What the task requires
All of these records need to be duplicated exactly.

Study material
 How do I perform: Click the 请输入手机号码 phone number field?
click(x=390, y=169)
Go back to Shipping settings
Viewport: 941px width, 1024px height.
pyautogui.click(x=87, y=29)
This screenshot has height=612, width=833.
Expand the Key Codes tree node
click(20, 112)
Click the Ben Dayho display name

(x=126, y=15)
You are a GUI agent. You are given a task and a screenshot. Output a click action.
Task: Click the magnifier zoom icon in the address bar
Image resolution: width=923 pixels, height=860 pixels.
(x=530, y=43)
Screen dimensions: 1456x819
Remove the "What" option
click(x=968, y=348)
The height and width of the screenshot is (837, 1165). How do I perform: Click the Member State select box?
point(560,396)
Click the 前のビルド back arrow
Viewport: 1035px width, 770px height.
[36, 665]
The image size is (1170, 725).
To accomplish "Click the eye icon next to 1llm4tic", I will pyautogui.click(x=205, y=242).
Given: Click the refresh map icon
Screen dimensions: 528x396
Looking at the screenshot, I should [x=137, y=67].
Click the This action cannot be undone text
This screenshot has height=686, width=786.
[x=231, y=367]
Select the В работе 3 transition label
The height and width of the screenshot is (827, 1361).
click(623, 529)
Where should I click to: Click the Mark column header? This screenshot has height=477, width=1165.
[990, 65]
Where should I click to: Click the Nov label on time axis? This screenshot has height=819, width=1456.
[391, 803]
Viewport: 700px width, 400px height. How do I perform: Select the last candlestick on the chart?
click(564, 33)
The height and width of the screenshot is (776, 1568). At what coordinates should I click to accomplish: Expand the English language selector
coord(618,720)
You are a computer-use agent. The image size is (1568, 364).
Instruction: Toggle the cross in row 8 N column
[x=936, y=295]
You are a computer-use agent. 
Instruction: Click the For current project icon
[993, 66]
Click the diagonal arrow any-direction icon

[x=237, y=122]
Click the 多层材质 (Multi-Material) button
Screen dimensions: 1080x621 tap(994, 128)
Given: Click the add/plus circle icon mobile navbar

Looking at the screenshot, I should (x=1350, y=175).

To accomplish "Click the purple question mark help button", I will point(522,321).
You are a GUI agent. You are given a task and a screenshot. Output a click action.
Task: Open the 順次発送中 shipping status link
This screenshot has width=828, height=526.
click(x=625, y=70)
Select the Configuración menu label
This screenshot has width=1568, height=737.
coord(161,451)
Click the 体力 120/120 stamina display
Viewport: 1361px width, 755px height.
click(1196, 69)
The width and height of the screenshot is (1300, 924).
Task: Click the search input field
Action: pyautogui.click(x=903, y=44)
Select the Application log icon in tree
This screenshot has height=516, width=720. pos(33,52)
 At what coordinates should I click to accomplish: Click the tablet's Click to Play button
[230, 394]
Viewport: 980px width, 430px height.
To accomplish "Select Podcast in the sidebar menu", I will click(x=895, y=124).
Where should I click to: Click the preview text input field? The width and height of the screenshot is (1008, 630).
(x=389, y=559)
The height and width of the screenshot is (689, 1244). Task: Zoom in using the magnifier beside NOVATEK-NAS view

Answer to the exercise
 How do I perform: Click the 请输入手机号码 phone number field?
click(x=390, y=169)
Go back to Shipping settings
Viewport: 941px width, 1024px height.
pyautogui.click(x=87, y=29)
This screenshot has height=612, width=833.
Expand the Key Codes tree node
click(20, 112)
Click the Ben Dayho display name

(x=126, y=15)
You are a GUI agent. You are given a task and a screenshot. Output a click action.
Task: Click the magnifier zoom icon in the address bar
Image resolution: width=923 pixels, height=860 pixels.
(x=530, y=43)
Screen dimensions: 1456x819
Remove the "What" option
click(x=968, y=348)
The height and width of the screenshot is (837, 1165). How do I perform: Click the Member State select box?
point(560,396)
Click the 前のビルド back arrow
Viewport: 1035px width, 770px height.
[36, 665]
The image size is (1170, 725).
To accomplish "Click the eye icon next to 1llm4tic", I will pyautogui.click(x=205, y=242).
Given: Click the refresh map icon
Screen dimensions: 528x396
Looking at the screenshot, I should [x=137, y=67].
Click the This action cannot be undone text
This screenshot has height=686, width=786.
[x=231, y=367]
Select the В работе 3 transition label
The height and width of the screenshot is (827, 1361).
click(623, 529)
Where should I click to: Click the Mark column header? This screenshot has height=477, width=1165.
[990, 65]
Where should I click to: Click the Nov label on time axis? This screenshot has height=819, width=1456.
[391, 803]
Viewport: 700px width, 400px height. How do I perform: Select the last candlestick on the chart?
click(564, 33)
The height and width of the screenshot is (776, 1568). At what coordinates should I click to accomplish: Expand the English language selector
coord(618,720)
You are a computer-use agent. The image size is (1568, 364).
Instruction: Toggle the cross in row 8 N column
[x=936, y=295]
You are a computer-use agent. 
Instruction: Click the For current project icon
[993, 66]
Click the diagonal arrow any-direction icon

[x=237, y=122]
Click the 多层材质 (Multi-Material) button
Screen dimensions: 1080x621 tap(994, 128)
Given: Click the add/plus circle icon mobile navbar

Looking at the screenshot, I should (x=1350, y=175).

To accomplish "Click the purple question mark help button", I will point(522,321).
You are a GUI agent. You are given a task and a screenshot. Output a click action.
Task: Open the 順次発送中 shipping status link
This screenshot has width=828, height=526.
click(x=625, y=70)
Select the Configuración menu label
This screenshot has width=1568, height=737.
coord(161,451)
Click the 体力 120/120 stamina display
Viewport: 1361px width, 755px height.
click(1196, 69)
The width and height of the screenshot is (1300, 924).
Task: Click the search input field
Action: pyautogui.click(x=903, y=44)
Select the Application log icon in tree
This screenshot has height=516, width=720. pos(33,52)
 At what coordinates should I click to accomplish: Click the tablet's Click to Play button
[230, 394]
Viewport: 980px width, 430px height.
To accomplish "Select Podcast in the sidebar menu", I will click(x=895, y=124).
Where should I click to: Click the preview text input field? The width and height of the screenshot is (1008, 630).
(x=389, y=559)
The height and width of the screenshot is (689, 1244). Task: Zoom in using the magnifier beside NOVATEK-NAS view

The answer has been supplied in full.